Following all the hurt and loss in the news, there's anger. All over social media, in the comments section of every news piece, there's anger. It's understandable; there is a lot to be angry about. But what I'm asking all of us to do today is think about what we can do to help carry our shared burden, and to avoid adding weight to it. We're all hurting, all in the same boat, even though it seems like we are shouting across lines that we made up--lines named things like "religion" or "nationality" or "political party" or "sexuality" or "race." Everyone knows what it's like to love and be loved. Nobody wants to live in a state of fear. We're all here together.
We can throw blame at each other all day long, but that doesn't help us move forward. What helps us move forward is kindness. What helps us heal is letting all of us heal; reaching our hands in love towards the stricken among us, right now. I don't need to list for you who the stricken among us are: they are all of us. Instead of judging anyone; instead of trying to wound someone in the hopes it makes you hurt less (it won't); instead of blaming or othering or fighting: let's ease this collective burden with kindness. Check in with your friends. Cultivate empathy in unexpected places, because I promise, empathy changes minds more effectively than rage.
Anyway. Today is the anniversary of one of the kindest things anyone has ever done for me, and for Kamal. Here's the story of that. It's not the kind of story that makes the news, and it's not intended to ease any of the grief springing from recent events. It is intended to inspire us all towards acts of kindness that we might not have considered, and to remind us that there are an infinite number of ways to be kind, and mainly it is intended to try to thank my amazing friend Sally.
A little over a year ago, Kamal and I were at the West End Farmer's Market, and a nice lady gave Kamal a heart-shaped mylar balloon. He was overjoyed, alight, in love. He held his balloon and admired it, and then the string slipped out of his hand. It took him a minute to understand what was happening, and when he did, I watched my child's heart break.
He cried and cried and cried. Later, soothed by many hugs and kisses and a cookie from the Criminal Baking Company and a bit of a bike ride, he sat on our front porch, processing, looking just grievously discouraged.

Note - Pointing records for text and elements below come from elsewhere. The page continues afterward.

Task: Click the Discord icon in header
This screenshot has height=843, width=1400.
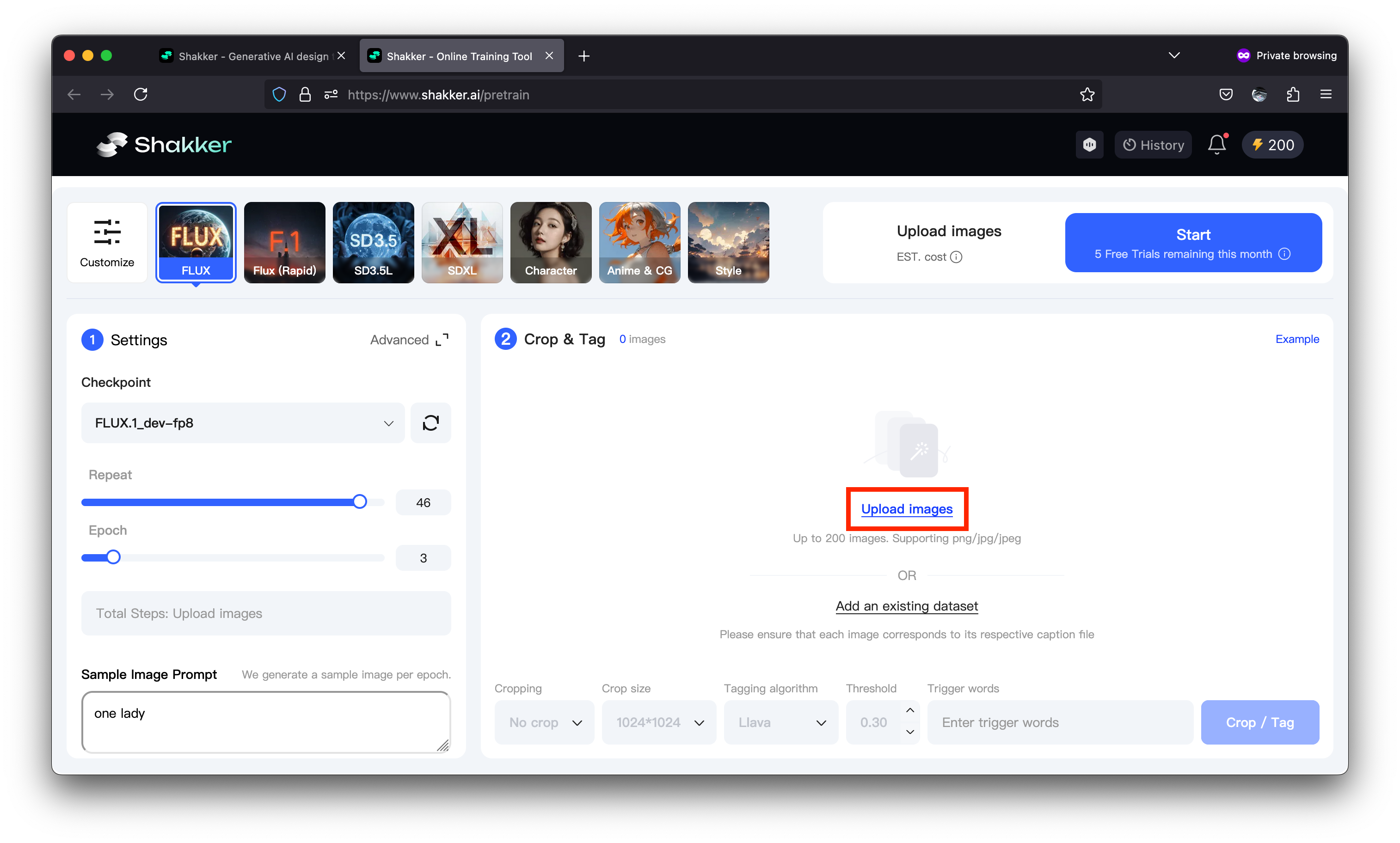Action: [1089, 144]
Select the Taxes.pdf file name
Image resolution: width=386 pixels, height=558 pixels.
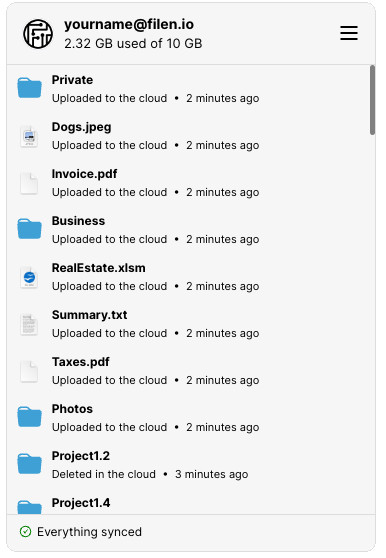pyautogui.click(x=81, y=362)

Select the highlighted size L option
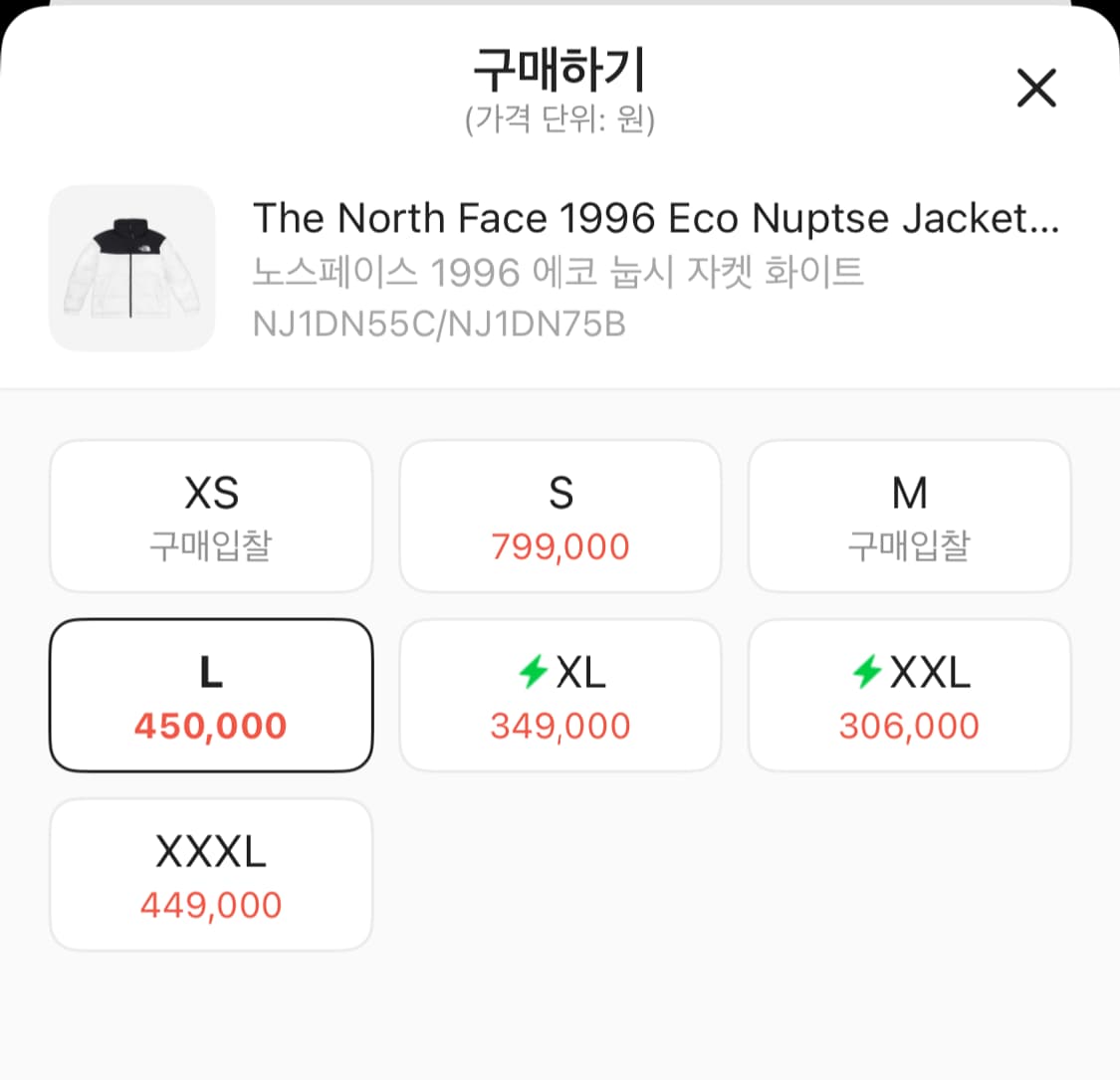(210, 694)
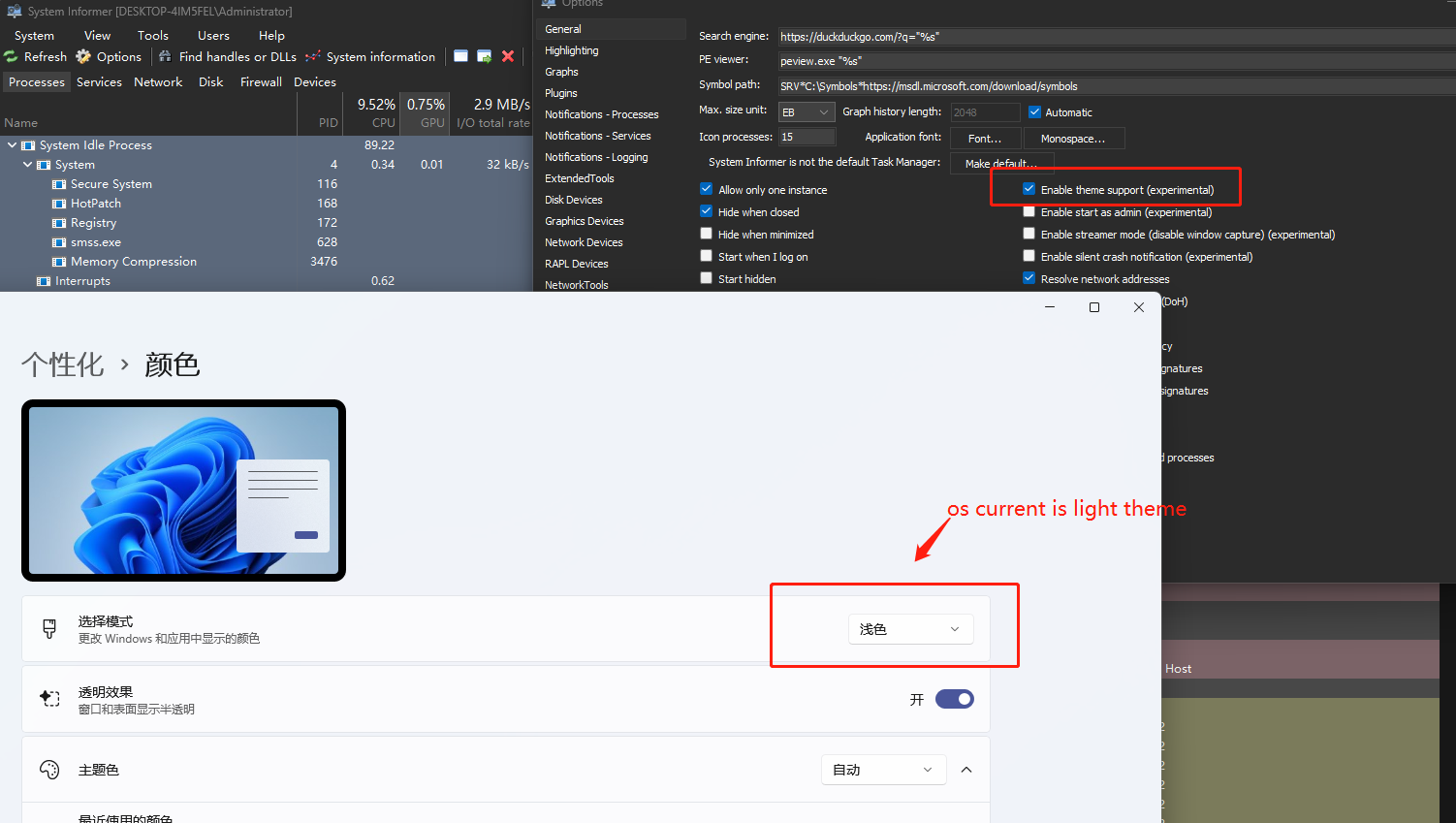Open the Tools menu

click(152, 35)
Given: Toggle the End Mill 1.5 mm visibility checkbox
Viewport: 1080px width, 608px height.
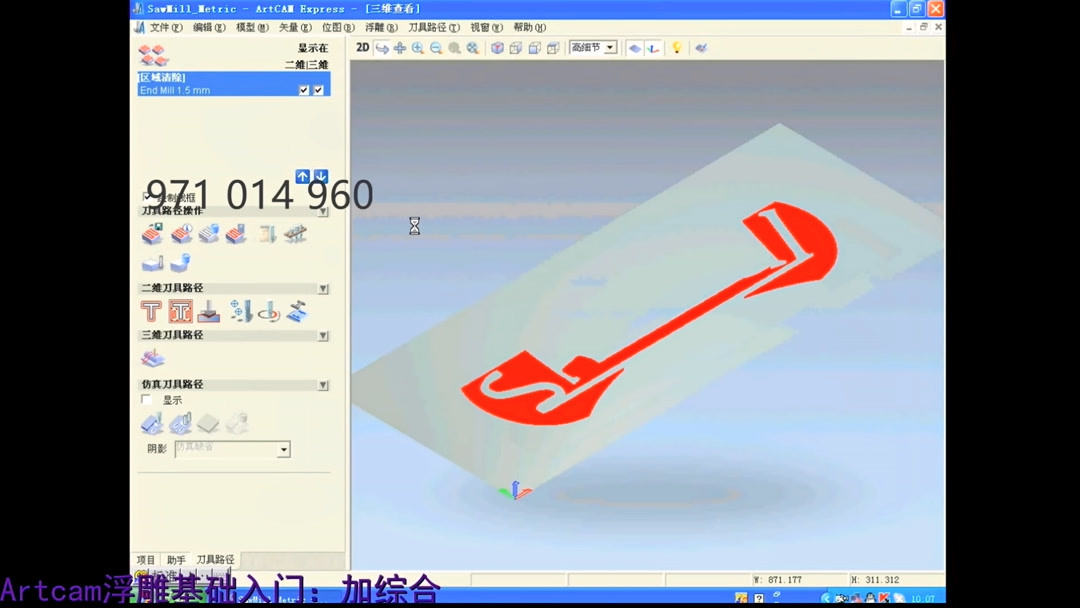Looking at the screenshot, I should point(305,90).
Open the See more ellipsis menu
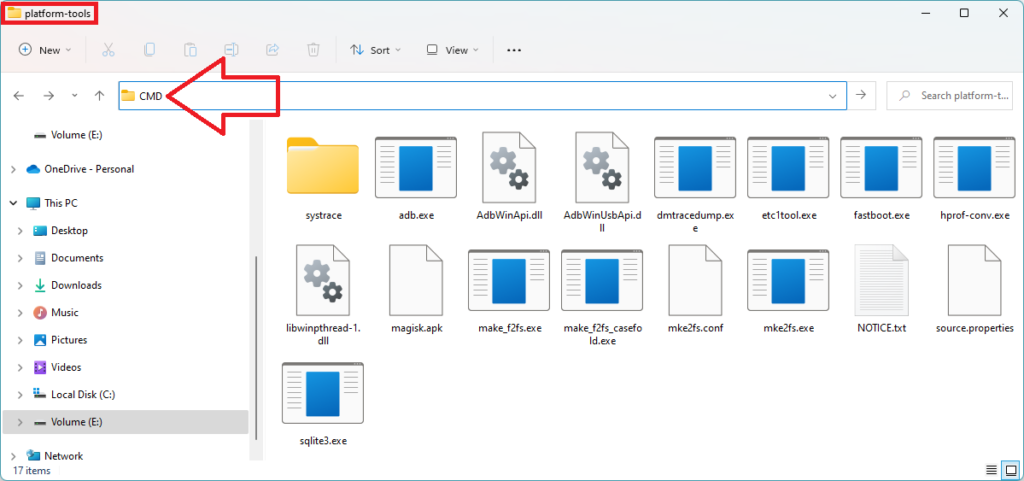The width and height of the screenshot is (1024, 481). click(x=514, y=50)
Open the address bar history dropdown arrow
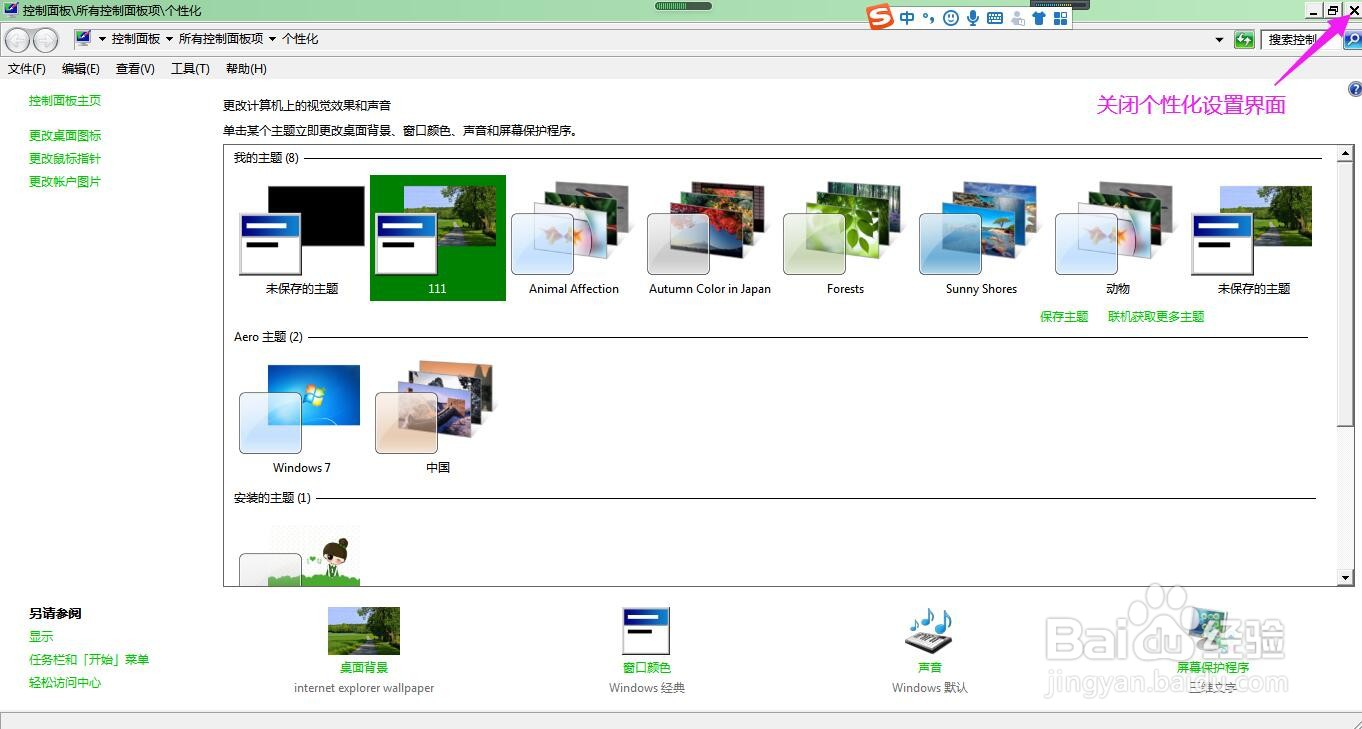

Later, drifting off to a nap in my arms, he murmured, "I know. I'll just get some wings like a bird and flap them and then fly up to find my shiny red heart balloon." And then he fell asleep, and I cried, so sad for him, so scared about whether my own heart could take all the heartbreak that I know is in store for him, because he's human, and we all have to face our share of heartbreak.
I posted about it all on Facebook, and got some lovely sympathetic messages from my lovely friends, which helped me so much. And then my friend Sally messaged me asking for my mailing address, which I gave her without thinking much about it.
AND THEN, a few days later, a box came in the mail with Kamal's name on it. And there was a note in it. And, well, pictures are better here than words.
Will you look at his face? Look how healed he was by this act of kindness. He kept saying "They really wanted to find me! They came all the way to my HOUSE!" This was Sally, who, by the way, has five kids of her own (FIVE KIDS YOU GUYS) and still found the time and energy to bless my one child with this much love. This was a friend stepping up in an amazing, creative, unexpected way. This is the standard of friendship, of community, by which I want to measure myself. This was love, manifested in a real and strong and unbelievably healing way. This is the kind of miracle that we humans are able to work--reaching out, listening, giving with kindness, with clarity, and with specific intention. My friend Sally, you guys. My friend who I didn't know well in high school but who, from eight hundred miles away and via the Internet, has generously shared with me her professional counsel as an accomplished lactation consultant, and her gentle support and validation in all kinds of parenting dilemmas--my friend who returned to my child his lost heart.
There aren't words enough to thank someone for this, but: thank you, Sally. This was a beautiful and spectacular gift. This was above and beyond. This is how we heal, from little wounds and big ones--kind thoughts turned into kind actions. Because we're fragile humans, there will never be a shortage of wounds in our world. But we can make it easier for each other. Let's make it easier for each other, friends, every chance we get.